My body tells me that it likes to move.  It responds to rhythm.  It likes to move to music.  It likes to move with other people to music, especially live music where the musicians are with us, urging us on.  If that music is a song that says something meaningful to me, so much the better, because then my mind is engaged.  If I can sense the song is speaking to others in the room the same way, even better!  The more elements that connect at the same time, the less room there is for distractions, insecurities, fears, the more room for the sense of community – that we’re all one. Now.  My body enjoys exercise – moving freely, but it also enjoys hugging (intimacy) and it also enjoys thinking (ideas) and it also enjoys feeling safe (among friends).  Dancing while physically connected to a friendly group is all of those things.  That’s when I feel greatest joy, when I’m most alive!
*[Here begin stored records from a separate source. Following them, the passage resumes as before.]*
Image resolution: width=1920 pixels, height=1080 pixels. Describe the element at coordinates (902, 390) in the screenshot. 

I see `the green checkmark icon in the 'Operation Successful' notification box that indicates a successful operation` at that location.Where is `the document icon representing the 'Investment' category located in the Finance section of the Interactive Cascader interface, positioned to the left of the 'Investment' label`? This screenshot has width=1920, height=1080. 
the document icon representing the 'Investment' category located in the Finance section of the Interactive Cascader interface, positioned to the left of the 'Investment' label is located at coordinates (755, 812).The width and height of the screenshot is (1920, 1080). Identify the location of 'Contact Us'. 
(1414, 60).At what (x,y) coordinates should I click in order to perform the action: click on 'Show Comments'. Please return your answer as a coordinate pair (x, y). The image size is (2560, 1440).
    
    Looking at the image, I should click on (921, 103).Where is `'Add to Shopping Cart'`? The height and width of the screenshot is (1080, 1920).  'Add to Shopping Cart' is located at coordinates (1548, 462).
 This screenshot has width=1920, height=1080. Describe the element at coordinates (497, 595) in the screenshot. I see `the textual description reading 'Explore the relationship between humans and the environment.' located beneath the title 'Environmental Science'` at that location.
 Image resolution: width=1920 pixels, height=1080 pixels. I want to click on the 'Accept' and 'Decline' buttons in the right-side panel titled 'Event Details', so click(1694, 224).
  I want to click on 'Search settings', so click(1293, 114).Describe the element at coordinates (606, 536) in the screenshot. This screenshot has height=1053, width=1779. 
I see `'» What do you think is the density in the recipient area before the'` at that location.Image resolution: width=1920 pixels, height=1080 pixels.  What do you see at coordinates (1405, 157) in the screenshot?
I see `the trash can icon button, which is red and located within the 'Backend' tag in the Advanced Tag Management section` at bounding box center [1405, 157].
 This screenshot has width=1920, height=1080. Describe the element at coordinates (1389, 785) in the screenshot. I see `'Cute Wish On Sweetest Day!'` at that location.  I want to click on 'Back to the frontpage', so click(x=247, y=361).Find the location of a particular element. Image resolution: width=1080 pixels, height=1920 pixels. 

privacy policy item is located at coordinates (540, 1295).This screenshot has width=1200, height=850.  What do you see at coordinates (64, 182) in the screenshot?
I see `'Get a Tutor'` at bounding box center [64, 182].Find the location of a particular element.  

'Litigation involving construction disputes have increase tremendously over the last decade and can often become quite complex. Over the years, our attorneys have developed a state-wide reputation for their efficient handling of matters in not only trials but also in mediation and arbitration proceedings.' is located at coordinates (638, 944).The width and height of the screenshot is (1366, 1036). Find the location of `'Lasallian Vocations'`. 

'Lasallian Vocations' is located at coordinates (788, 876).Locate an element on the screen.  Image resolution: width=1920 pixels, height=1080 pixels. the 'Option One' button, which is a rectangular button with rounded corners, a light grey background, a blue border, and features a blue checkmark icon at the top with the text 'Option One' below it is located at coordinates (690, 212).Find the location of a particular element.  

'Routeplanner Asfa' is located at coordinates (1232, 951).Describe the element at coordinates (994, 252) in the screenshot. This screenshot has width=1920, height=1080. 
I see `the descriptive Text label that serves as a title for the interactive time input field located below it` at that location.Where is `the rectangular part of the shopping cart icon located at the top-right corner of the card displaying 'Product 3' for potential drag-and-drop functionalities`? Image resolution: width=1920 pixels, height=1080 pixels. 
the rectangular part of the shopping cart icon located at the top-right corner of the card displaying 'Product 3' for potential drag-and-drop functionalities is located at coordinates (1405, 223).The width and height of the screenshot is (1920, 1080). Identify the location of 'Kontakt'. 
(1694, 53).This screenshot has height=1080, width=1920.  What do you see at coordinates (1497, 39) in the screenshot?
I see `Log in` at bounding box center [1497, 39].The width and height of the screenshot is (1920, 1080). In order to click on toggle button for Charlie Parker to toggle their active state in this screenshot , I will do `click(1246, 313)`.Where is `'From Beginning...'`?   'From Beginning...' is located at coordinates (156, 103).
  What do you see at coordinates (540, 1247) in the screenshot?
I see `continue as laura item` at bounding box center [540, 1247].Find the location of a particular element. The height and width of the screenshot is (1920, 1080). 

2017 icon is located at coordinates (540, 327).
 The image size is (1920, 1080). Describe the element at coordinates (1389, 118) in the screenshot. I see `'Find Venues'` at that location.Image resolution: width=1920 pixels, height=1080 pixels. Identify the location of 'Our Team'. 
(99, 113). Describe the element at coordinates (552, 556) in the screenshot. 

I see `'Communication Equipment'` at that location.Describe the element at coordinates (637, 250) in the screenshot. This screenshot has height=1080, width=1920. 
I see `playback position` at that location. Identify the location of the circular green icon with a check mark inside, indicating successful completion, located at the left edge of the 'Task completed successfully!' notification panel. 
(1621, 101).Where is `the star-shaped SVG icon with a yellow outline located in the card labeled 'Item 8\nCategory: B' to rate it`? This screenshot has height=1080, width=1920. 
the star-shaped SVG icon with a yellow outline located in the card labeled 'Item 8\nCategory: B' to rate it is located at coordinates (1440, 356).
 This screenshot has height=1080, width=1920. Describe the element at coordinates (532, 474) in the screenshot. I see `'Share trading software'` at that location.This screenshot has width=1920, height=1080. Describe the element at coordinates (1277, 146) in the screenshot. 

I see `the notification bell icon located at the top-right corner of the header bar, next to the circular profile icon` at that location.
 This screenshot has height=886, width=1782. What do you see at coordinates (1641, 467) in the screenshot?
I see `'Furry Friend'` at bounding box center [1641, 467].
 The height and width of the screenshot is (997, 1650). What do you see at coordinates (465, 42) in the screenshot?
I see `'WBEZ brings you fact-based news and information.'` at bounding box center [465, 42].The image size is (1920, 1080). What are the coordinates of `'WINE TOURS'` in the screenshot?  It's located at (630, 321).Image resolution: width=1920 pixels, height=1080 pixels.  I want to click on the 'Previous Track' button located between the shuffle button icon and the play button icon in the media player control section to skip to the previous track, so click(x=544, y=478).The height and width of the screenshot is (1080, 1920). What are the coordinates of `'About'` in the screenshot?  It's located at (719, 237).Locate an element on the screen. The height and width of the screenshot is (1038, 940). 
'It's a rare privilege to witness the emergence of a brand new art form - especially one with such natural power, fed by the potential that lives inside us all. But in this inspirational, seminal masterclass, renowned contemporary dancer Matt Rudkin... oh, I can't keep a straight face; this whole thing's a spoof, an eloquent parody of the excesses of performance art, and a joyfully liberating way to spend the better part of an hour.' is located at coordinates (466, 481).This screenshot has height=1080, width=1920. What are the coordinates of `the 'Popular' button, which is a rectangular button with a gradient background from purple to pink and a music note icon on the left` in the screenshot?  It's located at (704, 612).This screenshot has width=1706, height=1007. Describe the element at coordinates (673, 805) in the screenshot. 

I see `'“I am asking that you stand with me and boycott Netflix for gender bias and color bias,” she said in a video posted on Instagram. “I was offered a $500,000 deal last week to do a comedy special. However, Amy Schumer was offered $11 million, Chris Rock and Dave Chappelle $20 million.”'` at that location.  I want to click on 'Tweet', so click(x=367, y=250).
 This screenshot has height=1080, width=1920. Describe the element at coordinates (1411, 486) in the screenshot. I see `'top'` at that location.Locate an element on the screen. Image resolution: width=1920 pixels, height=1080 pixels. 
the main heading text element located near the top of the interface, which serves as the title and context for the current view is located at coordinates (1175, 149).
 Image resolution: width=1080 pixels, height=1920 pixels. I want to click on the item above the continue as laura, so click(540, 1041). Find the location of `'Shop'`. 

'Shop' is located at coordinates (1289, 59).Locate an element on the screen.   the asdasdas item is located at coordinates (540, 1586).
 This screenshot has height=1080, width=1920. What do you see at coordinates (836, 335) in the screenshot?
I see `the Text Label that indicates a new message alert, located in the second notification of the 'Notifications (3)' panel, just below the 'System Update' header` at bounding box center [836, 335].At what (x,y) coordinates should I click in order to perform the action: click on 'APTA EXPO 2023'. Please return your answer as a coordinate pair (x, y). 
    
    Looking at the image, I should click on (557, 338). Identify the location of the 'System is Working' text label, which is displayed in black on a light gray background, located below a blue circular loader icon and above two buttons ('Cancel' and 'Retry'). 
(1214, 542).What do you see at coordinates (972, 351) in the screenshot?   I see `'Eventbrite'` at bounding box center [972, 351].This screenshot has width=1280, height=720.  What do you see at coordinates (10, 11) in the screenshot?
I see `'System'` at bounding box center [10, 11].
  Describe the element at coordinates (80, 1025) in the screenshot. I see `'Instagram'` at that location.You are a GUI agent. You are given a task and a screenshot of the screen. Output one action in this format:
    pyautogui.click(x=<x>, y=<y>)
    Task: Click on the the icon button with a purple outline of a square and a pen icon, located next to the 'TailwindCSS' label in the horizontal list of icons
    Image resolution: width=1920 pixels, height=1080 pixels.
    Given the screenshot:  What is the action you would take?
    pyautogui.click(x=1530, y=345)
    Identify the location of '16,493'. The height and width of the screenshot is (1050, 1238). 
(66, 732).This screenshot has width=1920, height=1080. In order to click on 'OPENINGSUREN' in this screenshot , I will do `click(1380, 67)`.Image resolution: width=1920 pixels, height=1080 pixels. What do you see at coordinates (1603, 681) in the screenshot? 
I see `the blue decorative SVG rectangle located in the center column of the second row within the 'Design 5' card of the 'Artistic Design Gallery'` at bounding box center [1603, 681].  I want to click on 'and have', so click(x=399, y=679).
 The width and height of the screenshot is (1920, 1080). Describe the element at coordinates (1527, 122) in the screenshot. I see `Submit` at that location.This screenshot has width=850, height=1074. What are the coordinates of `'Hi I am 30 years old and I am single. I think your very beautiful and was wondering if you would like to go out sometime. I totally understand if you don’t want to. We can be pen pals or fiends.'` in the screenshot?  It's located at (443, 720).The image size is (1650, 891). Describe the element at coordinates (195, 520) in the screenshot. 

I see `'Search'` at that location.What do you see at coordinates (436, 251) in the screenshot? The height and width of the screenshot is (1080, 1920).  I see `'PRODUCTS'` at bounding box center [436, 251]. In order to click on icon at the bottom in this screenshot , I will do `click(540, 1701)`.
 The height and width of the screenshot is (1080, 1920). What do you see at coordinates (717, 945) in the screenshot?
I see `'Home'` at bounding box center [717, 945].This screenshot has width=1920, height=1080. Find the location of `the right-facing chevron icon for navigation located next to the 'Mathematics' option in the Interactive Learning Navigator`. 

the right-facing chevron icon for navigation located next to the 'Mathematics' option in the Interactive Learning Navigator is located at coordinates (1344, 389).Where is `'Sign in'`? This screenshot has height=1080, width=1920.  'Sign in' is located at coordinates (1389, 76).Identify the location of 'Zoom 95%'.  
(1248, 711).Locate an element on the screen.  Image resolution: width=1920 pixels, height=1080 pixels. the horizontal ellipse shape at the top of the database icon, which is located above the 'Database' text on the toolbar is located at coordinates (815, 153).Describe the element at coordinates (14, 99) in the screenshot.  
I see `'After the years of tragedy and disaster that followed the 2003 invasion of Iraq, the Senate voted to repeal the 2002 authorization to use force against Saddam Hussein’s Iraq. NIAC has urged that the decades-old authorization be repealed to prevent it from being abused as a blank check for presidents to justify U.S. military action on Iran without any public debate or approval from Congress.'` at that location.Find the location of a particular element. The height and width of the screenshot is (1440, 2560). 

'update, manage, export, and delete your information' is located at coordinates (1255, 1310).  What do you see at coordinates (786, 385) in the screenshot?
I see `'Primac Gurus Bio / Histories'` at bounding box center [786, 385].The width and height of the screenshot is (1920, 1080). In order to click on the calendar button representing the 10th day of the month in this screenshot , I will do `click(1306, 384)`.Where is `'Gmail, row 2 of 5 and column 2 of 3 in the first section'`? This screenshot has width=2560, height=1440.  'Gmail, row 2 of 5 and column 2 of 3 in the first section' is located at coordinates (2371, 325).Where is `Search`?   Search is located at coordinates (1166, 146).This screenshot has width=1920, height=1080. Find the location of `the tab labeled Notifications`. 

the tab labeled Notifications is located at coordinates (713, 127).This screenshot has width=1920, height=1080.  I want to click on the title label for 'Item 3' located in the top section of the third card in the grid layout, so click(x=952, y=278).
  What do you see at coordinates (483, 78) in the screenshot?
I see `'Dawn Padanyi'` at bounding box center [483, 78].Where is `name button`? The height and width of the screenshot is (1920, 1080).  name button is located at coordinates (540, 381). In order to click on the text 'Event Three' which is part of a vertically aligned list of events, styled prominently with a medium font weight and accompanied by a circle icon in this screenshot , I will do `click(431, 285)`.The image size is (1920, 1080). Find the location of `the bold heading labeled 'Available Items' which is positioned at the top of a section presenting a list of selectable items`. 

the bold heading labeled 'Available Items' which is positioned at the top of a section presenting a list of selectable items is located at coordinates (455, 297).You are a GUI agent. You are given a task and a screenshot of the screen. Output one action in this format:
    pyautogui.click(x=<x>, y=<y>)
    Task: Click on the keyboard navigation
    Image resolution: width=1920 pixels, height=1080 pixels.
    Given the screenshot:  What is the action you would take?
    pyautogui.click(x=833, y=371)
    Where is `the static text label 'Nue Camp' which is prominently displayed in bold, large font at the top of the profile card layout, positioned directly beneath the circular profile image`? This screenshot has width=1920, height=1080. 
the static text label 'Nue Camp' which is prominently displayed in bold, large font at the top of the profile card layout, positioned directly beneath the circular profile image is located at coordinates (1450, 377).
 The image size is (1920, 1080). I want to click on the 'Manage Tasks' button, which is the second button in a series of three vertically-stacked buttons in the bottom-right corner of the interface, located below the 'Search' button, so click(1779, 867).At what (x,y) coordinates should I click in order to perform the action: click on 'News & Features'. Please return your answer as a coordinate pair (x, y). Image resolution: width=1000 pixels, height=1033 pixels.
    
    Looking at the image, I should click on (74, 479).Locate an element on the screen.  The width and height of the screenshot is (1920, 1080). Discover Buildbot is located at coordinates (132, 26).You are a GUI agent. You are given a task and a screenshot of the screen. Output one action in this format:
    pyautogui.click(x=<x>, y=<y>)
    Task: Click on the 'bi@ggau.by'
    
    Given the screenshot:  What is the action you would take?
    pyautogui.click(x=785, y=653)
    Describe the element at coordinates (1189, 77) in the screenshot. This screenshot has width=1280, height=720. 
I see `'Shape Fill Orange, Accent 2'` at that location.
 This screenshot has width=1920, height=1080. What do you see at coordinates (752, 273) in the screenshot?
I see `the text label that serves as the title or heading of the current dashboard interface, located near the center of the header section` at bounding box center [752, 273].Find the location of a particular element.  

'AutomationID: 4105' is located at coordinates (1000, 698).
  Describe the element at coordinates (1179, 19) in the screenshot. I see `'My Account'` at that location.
‘Savages’ didn’t need language to know that dancing together felt good, full stop.   As we acquired language our thoughts got more complex, and so did our ‘reasons’ for dancing.  As our society became more hierarchical, those more in control developed more ways to control dance. “We’re your religious/artistic/political leaders and we say dance means this – do it this way – that’s old fashioned, that’s crass, that’s sacred and should only be done at certain times under our direction, etc.” We now have many more ideas about dance, more nuanced definitions, more levels of training required, more critics, judges, professionals, but do we have more joy?